* DOCUMENT TEXT:

§ §

Some community colleges are exploring alternative pathways via multiple versions of intermediate algebra.  For example, several campuses have a "pre-stats" course which prepares students for the regular statistics course, but the pre-stats course does not cover all of intermediate algebra (and may not have elementary algebra as a prerequisite). 

The Carnegie Foundation for the Advancement of Teaching, the Dana Center at UT Austin, and 3CSN (California Community College Success Network) are three groups promoting the development of alternative pathways through dev math for non-STEM majors. The California State University system has agreed to accept Statway™ (Carnegie's two-semester course beginning at the elementary algebra level and ending with a transferable statistics credits) for meeting the Area B4 (math/quantitative  reasoning ) requirement for transfer.

But  last month the CSU emailed California Community College articulation officers the following:

"When the CSU reviews community college courses proposed to satisfy Area B4, we look for a prerequisite of intermediate algebra. We’re aware that many community colleges are experimenting with alternative prerequisites to their approved B4 courses, in an effort to improve student persistence. Some of these alternatives take away topics traditionally included in intermediate algebra; others substitute a different course altogether.

§ §

* DATA PROVIDED:
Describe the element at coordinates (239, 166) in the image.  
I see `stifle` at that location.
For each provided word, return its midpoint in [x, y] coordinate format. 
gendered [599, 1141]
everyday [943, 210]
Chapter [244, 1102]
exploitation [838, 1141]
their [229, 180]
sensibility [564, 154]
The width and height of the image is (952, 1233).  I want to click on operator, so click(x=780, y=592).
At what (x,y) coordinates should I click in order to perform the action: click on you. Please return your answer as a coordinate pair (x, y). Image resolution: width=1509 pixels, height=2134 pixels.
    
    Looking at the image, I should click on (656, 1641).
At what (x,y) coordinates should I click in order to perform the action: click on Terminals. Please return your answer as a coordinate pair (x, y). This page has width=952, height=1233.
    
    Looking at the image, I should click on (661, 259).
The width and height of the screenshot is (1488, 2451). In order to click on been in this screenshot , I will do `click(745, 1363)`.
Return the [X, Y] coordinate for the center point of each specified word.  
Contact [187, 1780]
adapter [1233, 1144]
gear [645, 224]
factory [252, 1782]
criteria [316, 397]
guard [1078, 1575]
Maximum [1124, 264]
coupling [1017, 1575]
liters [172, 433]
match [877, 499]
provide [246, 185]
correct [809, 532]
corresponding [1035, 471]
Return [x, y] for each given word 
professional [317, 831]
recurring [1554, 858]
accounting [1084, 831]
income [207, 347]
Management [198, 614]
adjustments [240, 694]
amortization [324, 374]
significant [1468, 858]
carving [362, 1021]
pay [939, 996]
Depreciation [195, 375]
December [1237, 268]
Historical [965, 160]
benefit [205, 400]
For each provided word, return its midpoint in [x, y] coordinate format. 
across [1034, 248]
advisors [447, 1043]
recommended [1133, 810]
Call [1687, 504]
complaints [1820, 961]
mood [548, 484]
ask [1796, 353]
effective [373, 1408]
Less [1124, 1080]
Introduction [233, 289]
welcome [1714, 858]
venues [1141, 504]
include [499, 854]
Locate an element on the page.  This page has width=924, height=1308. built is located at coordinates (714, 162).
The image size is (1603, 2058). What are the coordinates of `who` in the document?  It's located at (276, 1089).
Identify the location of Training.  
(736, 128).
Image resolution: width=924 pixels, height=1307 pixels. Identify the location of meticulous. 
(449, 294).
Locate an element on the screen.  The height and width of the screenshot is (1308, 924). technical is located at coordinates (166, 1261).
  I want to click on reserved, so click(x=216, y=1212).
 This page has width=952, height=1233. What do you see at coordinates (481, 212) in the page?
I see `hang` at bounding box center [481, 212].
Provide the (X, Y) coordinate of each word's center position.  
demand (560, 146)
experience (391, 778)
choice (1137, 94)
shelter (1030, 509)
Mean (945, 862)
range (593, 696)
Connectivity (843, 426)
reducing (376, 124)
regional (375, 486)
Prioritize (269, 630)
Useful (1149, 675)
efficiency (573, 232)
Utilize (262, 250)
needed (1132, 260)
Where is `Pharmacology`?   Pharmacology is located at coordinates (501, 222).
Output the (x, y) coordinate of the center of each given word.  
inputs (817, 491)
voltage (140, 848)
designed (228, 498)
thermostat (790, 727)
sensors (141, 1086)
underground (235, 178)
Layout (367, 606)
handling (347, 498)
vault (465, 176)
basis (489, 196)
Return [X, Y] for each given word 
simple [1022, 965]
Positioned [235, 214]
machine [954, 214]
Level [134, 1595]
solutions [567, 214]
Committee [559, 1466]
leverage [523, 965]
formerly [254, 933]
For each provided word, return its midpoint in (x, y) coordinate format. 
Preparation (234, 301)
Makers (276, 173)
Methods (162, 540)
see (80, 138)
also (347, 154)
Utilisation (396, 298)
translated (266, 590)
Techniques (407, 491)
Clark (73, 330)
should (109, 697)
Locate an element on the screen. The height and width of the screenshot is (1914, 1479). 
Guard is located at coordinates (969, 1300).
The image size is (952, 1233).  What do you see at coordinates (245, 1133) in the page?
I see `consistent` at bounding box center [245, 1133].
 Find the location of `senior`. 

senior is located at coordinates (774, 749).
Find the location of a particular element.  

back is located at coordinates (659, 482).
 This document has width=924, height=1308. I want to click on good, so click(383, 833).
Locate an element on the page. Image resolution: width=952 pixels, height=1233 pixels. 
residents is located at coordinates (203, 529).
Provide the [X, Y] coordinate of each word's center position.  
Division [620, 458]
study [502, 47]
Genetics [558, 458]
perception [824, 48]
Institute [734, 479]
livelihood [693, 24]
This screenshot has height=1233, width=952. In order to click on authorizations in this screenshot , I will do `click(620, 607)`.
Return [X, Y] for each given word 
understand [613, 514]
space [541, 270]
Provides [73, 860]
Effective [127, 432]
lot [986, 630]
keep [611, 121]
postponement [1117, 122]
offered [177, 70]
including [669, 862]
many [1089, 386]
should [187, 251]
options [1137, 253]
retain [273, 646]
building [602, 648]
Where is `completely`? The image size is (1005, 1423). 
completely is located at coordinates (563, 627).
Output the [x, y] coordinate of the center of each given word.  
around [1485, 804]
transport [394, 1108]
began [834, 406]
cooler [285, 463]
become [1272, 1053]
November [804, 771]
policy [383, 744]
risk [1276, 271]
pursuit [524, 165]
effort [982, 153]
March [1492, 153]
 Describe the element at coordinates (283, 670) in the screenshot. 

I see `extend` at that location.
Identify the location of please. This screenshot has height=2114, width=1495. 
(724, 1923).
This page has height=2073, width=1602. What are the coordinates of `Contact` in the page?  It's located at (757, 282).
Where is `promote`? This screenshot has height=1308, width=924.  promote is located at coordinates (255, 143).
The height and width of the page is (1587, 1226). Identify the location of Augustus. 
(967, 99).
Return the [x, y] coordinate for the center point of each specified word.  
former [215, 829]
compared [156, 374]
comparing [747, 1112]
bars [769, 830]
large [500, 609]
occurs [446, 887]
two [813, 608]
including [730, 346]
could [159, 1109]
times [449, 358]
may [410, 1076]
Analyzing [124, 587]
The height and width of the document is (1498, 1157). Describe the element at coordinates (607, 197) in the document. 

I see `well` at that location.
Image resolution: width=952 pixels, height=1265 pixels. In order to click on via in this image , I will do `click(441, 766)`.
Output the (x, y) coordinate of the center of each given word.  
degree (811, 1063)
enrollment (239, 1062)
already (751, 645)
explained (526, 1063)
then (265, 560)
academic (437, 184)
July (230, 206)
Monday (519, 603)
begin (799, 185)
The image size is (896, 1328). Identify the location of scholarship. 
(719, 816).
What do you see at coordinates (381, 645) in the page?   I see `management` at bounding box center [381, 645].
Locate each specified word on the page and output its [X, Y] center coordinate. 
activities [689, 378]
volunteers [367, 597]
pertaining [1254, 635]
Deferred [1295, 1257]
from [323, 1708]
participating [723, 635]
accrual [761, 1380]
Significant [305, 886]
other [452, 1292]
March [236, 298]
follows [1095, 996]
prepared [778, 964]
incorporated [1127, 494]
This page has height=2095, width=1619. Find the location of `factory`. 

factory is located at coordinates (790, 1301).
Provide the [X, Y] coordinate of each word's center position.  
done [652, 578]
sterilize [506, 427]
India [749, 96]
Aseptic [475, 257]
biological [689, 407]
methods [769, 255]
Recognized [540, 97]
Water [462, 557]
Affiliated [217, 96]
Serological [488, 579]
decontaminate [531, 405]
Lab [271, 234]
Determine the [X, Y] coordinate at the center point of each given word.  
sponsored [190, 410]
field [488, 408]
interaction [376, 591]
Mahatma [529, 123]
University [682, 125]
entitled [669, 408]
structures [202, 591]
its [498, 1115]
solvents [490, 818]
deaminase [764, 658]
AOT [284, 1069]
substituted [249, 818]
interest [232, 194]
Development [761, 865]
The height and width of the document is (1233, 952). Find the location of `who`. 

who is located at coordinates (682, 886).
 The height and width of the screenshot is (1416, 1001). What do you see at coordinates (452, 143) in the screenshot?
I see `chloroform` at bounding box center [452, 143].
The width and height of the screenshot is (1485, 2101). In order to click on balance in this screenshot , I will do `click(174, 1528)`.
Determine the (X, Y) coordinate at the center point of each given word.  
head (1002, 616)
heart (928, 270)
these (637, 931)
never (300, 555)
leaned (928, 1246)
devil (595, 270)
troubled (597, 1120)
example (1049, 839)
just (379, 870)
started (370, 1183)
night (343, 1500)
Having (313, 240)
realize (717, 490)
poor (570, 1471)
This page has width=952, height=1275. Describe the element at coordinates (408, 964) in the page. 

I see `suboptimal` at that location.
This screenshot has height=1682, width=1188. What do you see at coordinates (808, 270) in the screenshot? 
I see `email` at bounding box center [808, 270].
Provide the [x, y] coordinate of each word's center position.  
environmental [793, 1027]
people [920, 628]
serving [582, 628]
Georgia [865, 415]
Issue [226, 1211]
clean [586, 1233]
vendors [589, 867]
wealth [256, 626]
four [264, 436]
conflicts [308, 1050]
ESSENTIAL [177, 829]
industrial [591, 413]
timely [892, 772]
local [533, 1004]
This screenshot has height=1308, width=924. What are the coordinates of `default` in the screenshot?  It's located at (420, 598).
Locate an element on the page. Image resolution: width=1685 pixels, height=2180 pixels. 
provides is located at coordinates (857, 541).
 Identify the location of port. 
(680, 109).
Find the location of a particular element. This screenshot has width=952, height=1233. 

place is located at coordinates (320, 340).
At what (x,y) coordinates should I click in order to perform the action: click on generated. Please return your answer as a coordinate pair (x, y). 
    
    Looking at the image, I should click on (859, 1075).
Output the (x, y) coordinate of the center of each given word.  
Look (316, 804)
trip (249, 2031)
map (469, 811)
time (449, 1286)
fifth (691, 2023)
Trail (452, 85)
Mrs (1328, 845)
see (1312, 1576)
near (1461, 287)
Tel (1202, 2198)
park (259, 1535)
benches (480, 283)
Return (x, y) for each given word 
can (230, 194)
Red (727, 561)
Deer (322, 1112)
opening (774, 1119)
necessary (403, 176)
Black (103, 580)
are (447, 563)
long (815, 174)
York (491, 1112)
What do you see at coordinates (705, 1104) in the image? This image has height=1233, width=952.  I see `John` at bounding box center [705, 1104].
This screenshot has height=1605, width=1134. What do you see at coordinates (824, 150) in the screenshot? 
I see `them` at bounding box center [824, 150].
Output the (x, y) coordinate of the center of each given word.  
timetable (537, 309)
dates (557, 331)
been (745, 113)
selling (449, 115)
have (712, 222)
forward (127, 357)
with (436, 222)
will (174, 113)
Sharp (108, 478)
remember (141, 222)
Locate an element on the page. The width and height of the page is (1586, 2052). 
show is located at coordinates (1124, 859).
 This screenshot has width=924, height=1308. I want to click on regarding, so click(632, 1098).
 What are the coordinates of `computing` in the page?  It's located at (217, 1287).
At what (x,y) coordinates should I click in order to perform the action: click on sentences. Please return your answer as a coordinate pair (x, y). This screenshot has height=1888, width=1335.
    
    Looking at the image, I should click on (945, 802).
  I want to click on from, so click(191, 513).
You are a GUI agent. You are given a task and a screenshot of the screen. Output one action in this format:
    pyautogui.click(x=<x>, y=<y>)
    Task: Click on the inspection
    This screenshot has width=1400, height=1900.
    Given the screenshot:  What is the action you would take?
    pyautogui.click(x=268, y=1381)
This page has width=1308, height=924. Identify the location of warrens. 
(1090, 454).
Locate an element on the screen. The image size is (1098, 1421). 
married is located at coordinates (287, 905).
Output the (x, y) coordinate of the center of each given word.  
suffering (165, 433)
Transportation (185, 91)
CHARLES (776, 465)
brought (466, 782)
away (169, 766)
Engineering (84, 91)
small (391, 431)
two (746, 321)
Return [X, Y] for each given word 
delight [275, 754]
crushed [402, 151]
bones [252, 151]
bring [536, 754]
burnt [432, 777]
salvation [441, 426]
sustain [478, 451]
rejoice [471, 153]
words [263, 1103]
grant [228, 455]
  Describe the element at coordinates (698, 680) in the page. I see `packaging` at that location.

§ §

* SET TASK A: Could you repeat the part of the passage on community college math pathways between "The Carnegie Foundation for" and "requirement for transfer.", inclusive?
* SET TASK B: Can you format the entries between their first line and the line holding "sensibility [564, 154]", inclusive, as a numbered list with blank lines left out?
The passage and the entries have nothing to do with each other.

* FINAL ANSWER A:
The Carnegie Foundation for the Advancement of Teaching, the Dana Center at UT Austin, and 3CSN (California Community College Success Network) are three groups promoting the development of alternative pathways through dev math for non-STEM majors. The California State University system has agreed to accept Statway™ (Carnegie's two-semester course beginning at the elementary algebra level and ending with a transferable statistics credits) for meeting the Area B4 (math/quantitative  reasoning ) requirement for transfer.

* FINAL ANSWER B:
1. Describe the element at coordinates (239, 166) in the image.  
2. I see `stifle` at that location.
3. For each provided word, return its midpoint in [x, y] coordinate format. 
4. gendered [599, 1141]
5. everyday [943, 210]
6. Chapter [244, 1102]
7. exploitation [838, 1141]
8. their [229, 180]
9. sensibility [564, 154]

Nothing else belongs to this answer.